The trough 515 has a second optical surface 519 which is along the collection path of the collected light 525, between the sample 506 (and/or fluid 513) and the immersion fluid 512. The second optical surface 519 may be positionable such that the second optical surface 519 is generally perpendicular to the optical axis of the collection path. This may reduce the refraction of light as it passes from the sample 506/fluid 513 into the material of the sample holder 508 and immersion fluid 512. In some embodiments, the second optical surface 519 may be a flat surface with a uniform thickness.

The first optical surface 517 and the second optical surface 519 may be made of the same material as the remainder of the sample holder 508. For example, the sample holder 508 may be a unitary body shaped from a single piece of material. In some embodiments, the first and the second optical surfaces 517 and 519 may be made from a different material than a remainder of the sample holder 508. For example, the first and the second optical surfaces 517 and 519 may be made from a transparent material, while a remainder of the sample holder 508 is made from a non-transparent material.

The first and the second optical surfaces 517 and 519 may form a ‘bottom’ of the trough 515. The first and the second optical surfaces 517 and 519 may meet at an angle, which may be based on the angle between the illumination and collection paths. For example, the first optical surface 517 may be at an angle of about 90° with respect to the second optical surface 519. In some embodiments, the first and the second optical surfaces 517 and 519 may not directly intersect, and an additional piece of material may separate them. For example, an additional piece of material may be added which is generally parallel to a bottom surface of the non-trough parts of the sample holder 508, giving the bottom of the trough 515 a generally trapezoidal cross section rather than a triangular cross section.
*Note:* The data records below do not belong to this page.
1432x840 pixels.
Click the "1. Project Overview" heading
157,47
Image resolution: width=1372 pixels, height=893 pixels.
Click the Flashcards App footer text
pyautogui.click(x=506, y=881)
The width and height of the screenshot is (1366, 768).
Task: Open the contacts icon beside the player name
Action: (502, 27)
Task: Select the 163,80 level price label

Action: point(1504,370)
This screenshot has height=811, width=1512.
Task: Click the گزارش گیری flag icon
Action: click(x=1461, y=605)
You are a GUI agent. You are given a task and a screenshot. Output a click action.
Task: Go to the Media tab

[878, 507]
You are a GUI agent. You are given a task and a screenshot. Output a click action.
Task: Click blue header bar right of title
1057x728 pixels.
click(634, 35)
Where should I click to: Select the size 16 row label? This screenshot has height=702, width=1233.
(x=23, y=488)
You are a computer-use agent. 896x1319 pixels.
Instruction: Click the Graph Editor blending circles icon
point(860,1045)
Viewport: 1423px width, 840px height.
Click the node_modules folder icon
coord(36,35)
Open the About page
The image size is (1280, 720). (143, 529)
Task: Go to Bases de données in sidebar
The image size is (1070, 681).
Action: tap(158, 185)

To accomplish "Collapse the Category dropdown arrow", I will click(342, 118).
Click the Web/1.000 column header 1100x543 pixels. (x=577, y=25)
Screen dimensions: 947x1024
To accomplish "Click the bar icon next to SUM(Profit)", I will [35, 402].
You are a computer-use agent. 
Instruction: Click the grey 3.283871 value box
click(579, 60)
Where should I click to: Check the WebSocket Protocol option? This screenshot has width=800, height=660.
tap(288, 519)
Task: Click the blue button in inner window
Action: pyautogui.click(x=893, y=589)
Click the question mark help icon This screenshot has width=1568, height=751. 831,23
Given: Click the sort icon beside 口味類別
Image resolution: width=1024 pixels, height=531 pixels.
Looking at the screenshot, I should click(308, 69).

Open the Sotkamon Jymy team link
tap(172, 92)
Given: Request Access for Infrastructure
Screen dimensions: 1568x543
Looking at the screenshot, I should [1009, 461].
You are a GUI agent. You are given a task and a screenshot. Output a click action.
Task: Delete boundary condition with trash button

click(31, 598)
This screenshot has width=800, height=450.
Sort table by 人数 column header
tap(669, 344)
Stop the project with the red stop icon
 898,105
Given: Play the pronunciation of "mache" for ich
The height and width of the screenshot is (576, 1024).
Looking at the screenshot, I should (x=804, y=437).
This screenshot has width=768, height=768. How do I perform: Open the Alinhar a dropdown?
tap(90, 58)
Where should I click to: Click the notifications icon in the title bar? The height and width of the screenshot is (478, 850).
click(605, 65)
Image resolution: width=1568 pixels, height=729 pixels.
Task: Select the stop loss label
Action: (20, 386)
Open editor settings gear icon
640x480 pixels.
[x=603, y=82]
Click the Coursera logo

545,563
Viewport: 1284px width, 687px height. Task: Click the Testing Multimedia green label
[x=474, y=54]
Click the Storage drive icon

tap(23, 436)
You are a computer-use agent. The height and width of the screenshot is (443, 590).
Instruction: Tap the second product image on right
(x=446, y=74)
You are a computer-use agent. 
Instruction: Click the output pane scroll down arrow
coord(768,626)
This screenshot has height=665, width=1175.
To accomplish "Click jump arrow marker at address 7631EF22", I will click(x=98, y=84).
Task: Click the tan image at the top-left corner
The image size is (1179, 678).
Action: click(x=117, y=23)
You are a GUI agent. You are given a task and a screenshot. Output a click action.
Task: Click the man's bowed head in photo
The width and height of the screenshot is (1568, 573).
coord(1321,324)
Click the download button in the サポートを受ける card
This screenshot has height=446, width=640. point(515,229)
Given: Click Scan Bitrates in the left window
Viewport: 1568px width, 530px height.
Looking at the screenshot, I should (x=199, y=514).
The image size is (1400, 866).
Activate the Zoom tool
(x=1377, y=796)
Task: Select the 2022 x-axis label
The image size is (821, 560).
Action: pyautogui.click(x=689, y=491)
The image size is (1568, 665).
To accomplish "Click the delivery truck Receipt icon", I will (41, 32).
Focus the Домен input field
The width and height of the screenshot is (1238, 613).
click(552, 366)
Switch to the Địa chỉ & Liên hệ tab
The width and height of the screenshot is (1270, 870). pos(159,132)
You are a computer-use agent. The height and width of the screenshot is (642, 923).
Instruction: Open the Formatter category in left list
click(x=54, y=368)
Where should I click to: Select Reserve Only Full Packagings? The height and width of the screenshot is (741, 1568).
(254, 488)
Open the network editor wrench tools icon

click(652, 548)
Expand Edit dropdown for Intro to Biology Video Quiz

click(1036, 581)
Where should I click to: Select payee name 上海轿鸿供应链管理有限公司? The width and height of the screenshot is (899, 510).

The troughs 515 may run along a length of the sample holder 508. In some embodiments, each trough 515 may be closed off to prevent the fluid 513 and/or samples 506 from escaping from the trough 515. For example, each trough 515 may end a distance from an edge of the sample holder 508, such that the material of the sample holder 508 encloses the trough 515. In some embodiments, one or more end caps may be attached to the sample holder 508 to enclose the trough 515. In some embodiments, the bottom of each trough 515 may extend from the bottom of the sample holder 508 (e.g., to form a series of ridges extending along the bottom surface of the sample holder 508).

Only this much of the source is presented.